Gregor couldn't believe his dad would abandon the family and never look back. "Accept it," he whispered to himself. "He's dead." A wave of pain swept through him. It wasn't true. It couldn't be true. His dad was coming back because ... because ... because what? Because he wanted it so badly to be true? Because they needed him? "No," thought Gregor. "It's because I can feel it. I know he's coming back."
The washer spun to stop, and Gregor piled the clothes into a couple of dryers. "And when he gets back, he'd better have a really good explanation for where he's been!" muttered Gregor as he slammed the dryer door shut. "Like he got bumped on the head and forgot who he was. Or he was kidnapped by aliens." Lots of people got kidnapped by aliens on TV. Maybe it could happen.
He thought about different possibilities a lot in his head, but they rarely mentioned his dad at home. There was an unspoken agreement that his dad would return. All the neighbors thought he'd just taken off. The adults never mentioned it, and neither did most of the kids — about half of them only lived with one parent, anyway. Strangers sometimes asked, though. After about a year of trying to explain it, Gregor came up with the story that his parents were divorced and his dad lived in California. It was a lie but people believed it, while no one seemed to believe the truth. Whatever that was.
"And after he gets home I can take him —," Gregor said aloud, and then stopped himself. He was about to break the rule. The rule was that he couldn't think about things that would happen after his dad got back. And since his dad could be back at any moment, Gregor didn't allow himself to think about the future at all. He had this weird feeling that if he imagined actual events, like having his dad back next Christmas or his dad helping to coach the track team, they would never happen. Besides, as happy as some daydream would make him, it only made returning to reality more painful. So, that was the rule.
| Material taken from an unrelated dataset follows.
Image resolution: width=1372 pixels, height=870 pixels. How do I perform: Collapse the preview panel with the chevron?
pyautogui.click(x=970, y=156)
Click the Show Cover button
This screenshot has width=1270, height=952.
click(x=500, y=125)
Gregor had to keep his mind in the present and leave the future to itself. He realized that his system wasn't great, but it was the best way he'd figured to get through a day.
Gregor noticed that Boots had been suspiciously quiet. He looked around and felt alarmed when he couldn't spot her right away. Then he saw a scuffed pink sandal poking out from the last dryer. "Boots! Get out of there!" said Gregor.
You had to watch her around electrical stuff. She loved plugs.
As he hurried across the laundry room, Gregory heard a metallic klunk and then a giggle from Boots. "Great, now she's dismantling the dryer," thought Gregor, picking up speed. As he reached the far wall, a strange scene confronted him.
The metal grate to an old air duct was wide open, secured by two rusty hinges at the top. Boots was squinting into the opening, about two feet by two feet, which led into the wall of the building. From where he stood, Gregor could see nothing but blackness. Then a wisp of ... what was it? Steam? Smoke? It didn't really look like either. Some strange vapor drifted out of the hole and curled around Boots. She held out her arm curiously and leaned forward.
"No!" yelled Gregor as he lunged for her, but Boots's tiny frame seemed to be sucked into the air duct. Without thinking, Gregor thrust his head and shoulders into the hole. The metal grate smacked into his back. The next thing he knew, he was falling down, down, down into empty space.